The “blue pencil” doctrine. If a Nevada court finds a non-compete is too broad, NRS 613.195 requires the court to revise (blue pencil) the agreement to make it reasonable, rather than voiding it entirely. The Nevada Supreme Court has clarified that this is a duty, not an option. The implication: even an overbroad Nevada non-compete is dangerous to ignore, because the court will narrow it and enforce the narrowed version.

Cross-border NV/CA matters are common — Reno and Truckee, Carson City and the California Sierra. The same agreement can be enforceable on one side of the line and void on the other. Dane is admitted in both states and handles the choice-of-law and forum-selection questions that decide where the case actually gets fought.

Frequently Asked Questions

Nevada non-compete law — frequently asked questions

Can a non-compete be enforced in Nevada?+

Yes — Nevada non-competes are enforceable when they meet the four requirements of NRS 613.195: valuable consideration, no greater restraint than necessary to protect a legitimate business interest, no undue hardship on the employee, and restrictions appropriate to the consideration. Hourly-wage workers are exempt by statute (AB 47, 2021).

How do I legally get out of a non-compete in Nevada?+

Three main paths: (1) prove the agreement fails one or more NRS 613.195 requirements (overbroad scope, no consideration, undue hardship, hourly-worker exemption); (2) negotiate a modification or release with the former employer; (3) accept blue-penciling — Nevada courts must revise unreasonable agreements rather than void them, so the enforceable scope may be narrower than the agreement reads.

What is the ‘blue pencil’ rule in Nevada?+

The blue-pencil rule, codified in NRS 613.195, requires Nevada courts to revise unreasonable non-compete agreements to make them reasonable, rather than voiding them outright.

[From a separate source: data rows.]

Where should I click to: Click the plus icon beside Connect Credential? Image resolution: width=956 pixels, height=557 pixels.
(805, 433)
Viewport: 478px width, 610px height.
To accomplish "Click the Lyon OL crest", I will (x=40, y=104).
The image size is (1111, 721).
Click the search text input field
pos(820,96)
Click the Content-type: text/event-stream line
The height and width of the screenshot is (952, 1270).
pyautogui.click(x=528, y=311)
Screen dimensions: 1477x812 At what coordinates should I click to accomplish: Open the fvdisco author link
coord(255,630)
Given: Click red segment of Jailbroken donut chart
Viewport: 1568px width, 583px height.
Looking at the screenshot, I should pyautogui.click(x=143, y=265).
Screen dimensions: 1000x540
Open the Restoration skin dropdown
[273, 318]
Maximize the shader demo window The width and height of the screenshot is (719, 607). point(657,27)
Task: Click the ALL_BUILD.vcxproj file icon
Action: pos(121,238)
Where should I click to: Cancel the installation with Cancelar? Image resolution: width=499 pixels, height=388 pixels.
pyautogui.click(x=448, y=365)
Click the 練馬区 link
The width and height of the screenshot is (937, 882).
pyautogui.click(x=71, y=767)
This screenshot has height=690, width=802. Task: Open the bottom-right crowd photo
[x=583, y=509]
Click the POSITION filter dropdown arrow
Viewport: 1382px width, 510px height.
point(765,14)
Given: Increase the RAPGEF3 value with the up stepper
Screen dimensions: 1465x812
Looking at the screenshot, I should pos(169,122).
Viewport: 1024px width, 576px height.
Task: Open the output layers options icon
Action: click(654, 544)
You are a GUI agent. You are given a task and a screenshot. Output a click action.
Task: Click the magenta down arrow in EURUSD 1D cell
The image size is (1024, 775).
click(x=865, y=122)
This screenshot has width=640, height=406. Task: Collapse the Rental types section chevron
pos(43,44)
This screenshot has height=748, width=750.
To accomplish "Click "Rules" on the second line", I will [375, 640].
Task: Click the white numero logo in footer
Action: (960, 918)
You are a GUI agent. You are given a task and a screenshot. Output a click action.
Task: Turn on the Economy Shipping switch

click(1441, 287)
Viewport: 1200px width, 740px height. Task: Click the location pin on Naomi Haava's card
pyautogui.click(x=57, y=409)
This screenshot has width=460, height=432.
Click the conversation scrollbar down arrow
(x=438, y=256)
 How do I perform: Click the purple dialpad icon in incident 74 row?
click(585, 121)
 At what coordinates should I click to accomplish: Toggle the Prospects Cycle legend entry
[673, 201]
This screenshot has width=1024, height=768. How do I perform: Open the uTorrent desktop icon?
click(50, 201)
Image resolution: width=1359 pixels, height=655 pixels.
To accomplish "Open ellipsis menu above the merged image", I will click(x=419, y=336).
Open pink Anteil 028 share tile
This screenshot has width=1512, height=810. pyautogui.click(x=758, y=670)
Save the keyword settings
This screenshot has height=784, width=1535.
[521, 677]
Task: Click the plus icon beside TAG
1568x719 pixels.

The Nevada Supreme Court has held this is a mandatory judicial duty.

Are non-competes legal for hourly workers in Nevada?+

No. Since AB 47 took effect in 2021, Nevada non-competes are not enforceable against employees paid solely on an hourly wage. The hourly-wage carve-out continues to be litigated at the edges (mixed-pay arrangements, contractors, exempt-status disputes).

How long does a non-compete typically last in Nevada?+

Reasonable durations are usually 6 months to 2 years, with one year being the most commonly enforced. Multi-year non-competes are scrutinized closely and often blue-penciled down. The duration must match the consideration and the legitimate business interest being protected.

What’s the difference between a non-compete and a non-solicitation agreement?+

A non-compete restricts where and for whom you can work. A non-solicitation agreement restricts whom you can solicit (customers, employees, or both). Non-solicitation is generally easier to enforce because it’s less restrictive, and Nevada courts apply the same reasonableness tests less stringently.

What about California — are non-competes enforceable there?+

Almost never. California Business and Professions Code §16600 voids non-competes by statute, with very narrow exceptions for sale of a business, dissolution of a partnership, and dissolution of an LLC. California has also enacted notice and damages remedies for employees subjected to invalid non-competes.

Are non-competes still legal under federal law?+

As of 2026, the FTC’s non-compete rule has been the subject of extensive federal litigation. Status varies — check current law before relying on it. State law (NRS 613.195 in Nevada, §16600 in California) currently controls most enforcement decisions in Reno-area cases.